Del “Made in China” al “Made in Med”
Lo que comenzó como una estrategia de diversificación industrial se ha transformado en un nuevo modelo de integración económica. Empresas alemanas, francesas, españolas e italianas están instalando plantas de ensamblaje y componentes en ciudades como Tánger, Sfax o Alejandría. El resultado es la creación de zonas industriales híbridas: infraestructuras financiadas por capital europeo, operadas por socios locales y conectadas mediante acuerdos comerciales preferenciales. En Marruecos, el Tangier Automotive City (originalmente orientado al automóvil de combustión) se ha convertido en un polo de producción de baterías de litio y módulos fotovoltaicos. Egipto, apoyado por Emiratos y la UE, desarrolla el gigantesco corredor energético de Ain Sokhna, mientras Túnez negocia acuerdos con Italia y Francia para exportar electricidad solar por cable submarino. Esta integración progresiva da forma a un “Made in Med” que no busca competir en precios, sino en huella de carbono y resiliencia logística. Europa, al externalizar la parte intensiva en energía de su nueva industria verde, reduce emisiones dentro de su territorio sin romper la trazabilidad ambiental de su cadena de valor. África del Norte, por su parte, gana inversión, empleo y capacidad tecnológica. Es un intercambio asimétrico, pero con beneficios mutuos: Europa obtiene sostenibilidad; el Magreb y el Máshrek desarrollan su industria.
La dimensión geopolítica: energía como vínculo
El “nearshoring verde” responde tanto a cálculos económicos como a una visión geopolítica más amplia. Para Bruselas, la estabilidad del Mediterráneo sur se ha convertido en condición de seguridad energética y climática. Los acuerdos recientes con Marruecos para el suministro de hidrógeno verde, o con Egipto para la exportación de amoníaco bajo en carbono, son medidas que persiguen la reducción de emisiones y, al mismo tiempo, anclar a los socios del sur en la órbita económica europea frente a la creciente influencia de China y del Golfo. A diferencia de los megaproyectos extractivos del pasado, estos acuerdos buscan una integración funcional: África del Norte como plataforma energética y manufacturera dentro de la economía europea ampliada. En términos puramente simbólicos, el Mediterráneo vuelve a ser lo que fue en la Antigüedad: un espacio de intercambio y co-dependencia, no de separación. Pero la interdependencia moderna se mide en gigavatios, toneladas de litio y certificados de sostenibilidad, no en cadenas de suministro agrícola o rutas comerciales.

> Datos extraídos:
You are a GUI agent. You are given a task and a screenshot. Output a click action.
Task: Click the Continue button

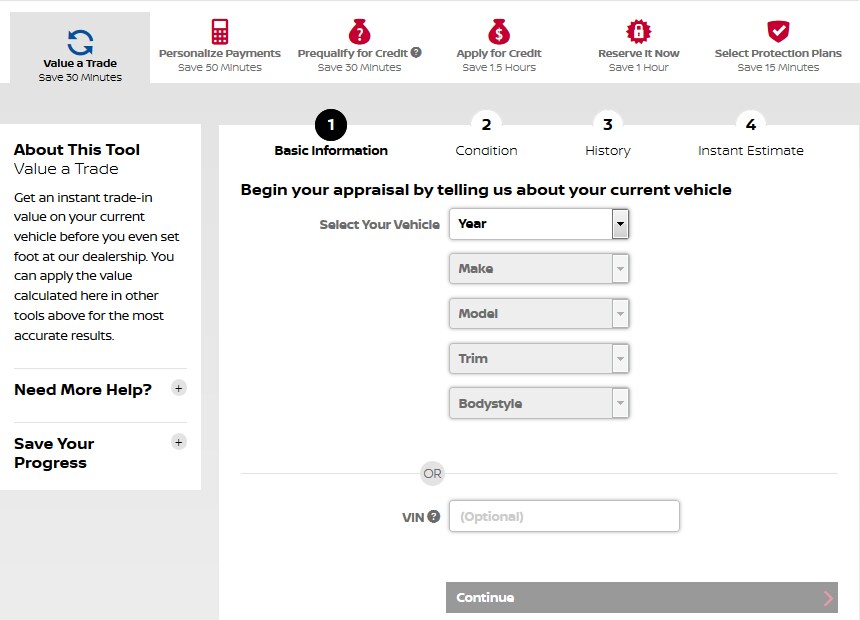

---

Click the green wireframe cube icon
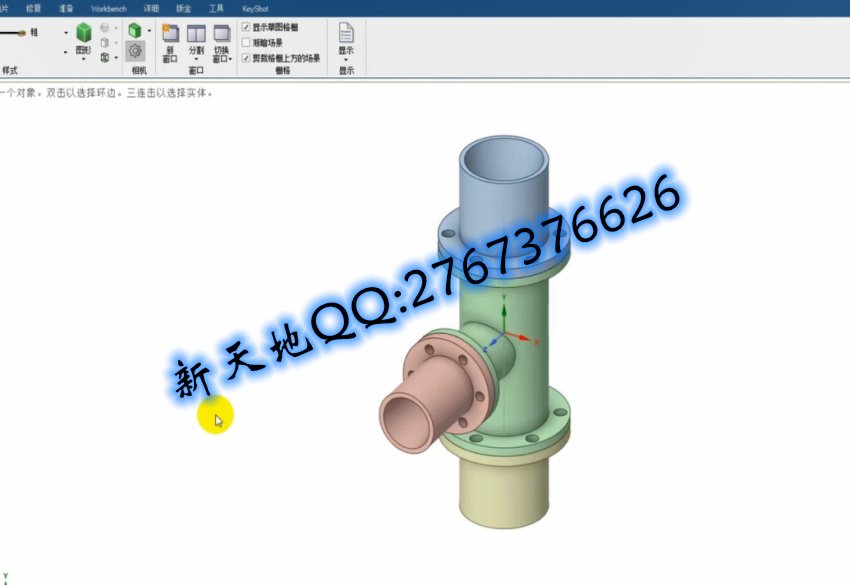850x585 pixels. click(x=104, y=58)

==

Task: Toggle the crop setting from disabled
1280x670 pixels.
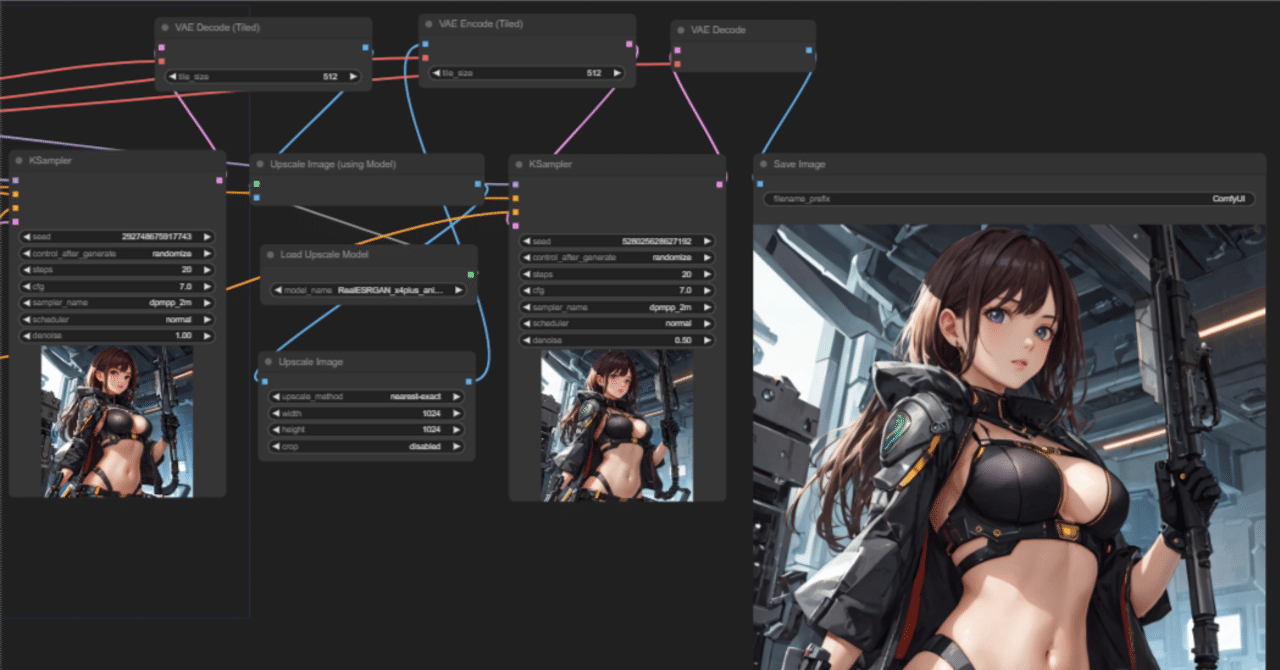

> Ejercicio planteado: En el texto sobre la industria en el Mediterráneo, ¿en qué se ha convertido el Tangier Automotive City?

> Resultado del ejercicio: En un polo de producción de baterías de litio y módulos fotovoltaicos.